【佳作】 東日本大震災で起きた人権問題

大玉中学校1年 眞保 那義
 
 2011年3月11日、午後2時46分、僕が小学校1年生のとき、帰りのあいさつの「さようなら」とともに、大きな地震が起きました。この地震は、日本周辺における、観測史上最大の地震でした。最大震度は宮城県の栗原市で観測された震度7で、僕の住む福島県でも震度6強を観測した場所もありました。僕にとって初めて経験する大地震でしたが、親や、祖父にとっても、初めて経験する地震だったそうです。そして僕は、テレビで初めて津波を見ました。家や車が流されていて、その流されている家の屋根の上で助けを求めている人が映っているのを見ました。僕は、救出されたところしか見ていませんが、この地震で亡くなった原因のほとんどが溺死だったそうです。海の恐ろしさを強く感じるとともに、家族や友人を亡くす悲しみの深さを知りました。

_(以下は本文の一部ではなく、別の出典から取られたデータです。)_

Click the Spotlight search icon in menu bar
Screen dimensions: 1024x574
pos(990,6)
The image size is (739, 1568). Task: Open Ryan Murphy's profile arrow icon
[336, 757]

 そして、福島県は、この地震と津波の影響で、福島第一原子力発電所が壊れ、大量の放射性物質がでてしまいました。近くの住民はその土地を離れ、避難生活をしなければならなくなりました。僕の住む大玉村にも仮設住宅ができ、富岡の方々が避難してきました。大玉村も放射線量を測定すると高い場所があり、畑でとれた野菜や米は検査してから食べるようになりました。僕達は検査して大丈夫だったら食べるようにしていましたが、福島県以外の人たちは、福島県でとれたものは放射性物質が含まれていると考え、食べなくなりました。農家の方々は、米や野菜や果物を作ったり、売ったりできなくなり、本当に困ったと思います。検査して安全だから売っているのに、福島県でとれた物だからというだけで、危ないと思っている人がたくさんいます。さらに、食べ物だけではなく、県外に避難していった方々に対し、「放射能がうつる」というような言葉のいじめがあったと聞きました。本当にひどいことだと思います。僕の学校には富岡から転校してきた人がいます。最初は悲しい顔をしているように見えました。だから、みんなで明るい気持ちにさせてあげようと思い、積極的に話しかけました。すると、日に日に笑顔が戻ってきて、友達になることができました。みんな温かい気持ちで、転校生のことを思いやっていました。これが本当の優しさだと思います。しかし、当時は、福島に対する差別が色々ありました。これは、聞いた話ですが、福島県以外で就職活動した人が、福島県の人だからという理由で落とされたそうです。他にも県外に福島ナンバーの車で行くと、いたずらされたりしたケースもあったそうです。僕の家の車がもしそんなことをされたら、とても悲しい気持ちになってしまいます。福島ナンバーの車は、放射能がついていると思われているんだと思います。偏見は本当に恐ろしいです。僕は震災後に関東地方に旅行に行ったことがあります。車にいたずらされたり、福島から来たからといって何か言われたりはしませんでした。もし何か言われたり、いじわるされたりしたら、もう旅行なんか行きたくないと思ったことでしょう。
 震災から5年たった今でも、仮設住宅で生活している方がたくさんいます。体育館などでダンボールで仕切っただけだった時よりはましだけど、本当の家とは違って、壁や窓が簡素にできていてプライバシーの問題もあるようです。特に今、深刻なのが、仮設住宅が古くなっていることだそうです。カビの大量発生と健康への影響が問題になっています。床がくさってへこんで傾いたりして、雨漏りするところもあるそうです。早く修繕して、少しでも住みやすいようにしてほしいです。僕は仮設住宅の中がどうなっているのか、詳しくは知りませんが、新しい仮設住宅を建てたり、ちがう土地に住み変えられるようにしたりと、何か、新しい対策をしていくことも必要だと思います。
 僕は、東日本大震災のことは幼かったのでほとんど覚えていません。しかし、とても大切なことなので5年たった今、親に話を聞いたり自分で調べたりして、色々なことを知ることができました。僕も被害者ですが、僕よりも、もっと直接被害にあった方がたくさんいます。これからもし、何か災害が起きたときも、人とのかかわりは重要だと思います。僕が東日本大震災を通して学んだことをこれからも伝えていきたいです。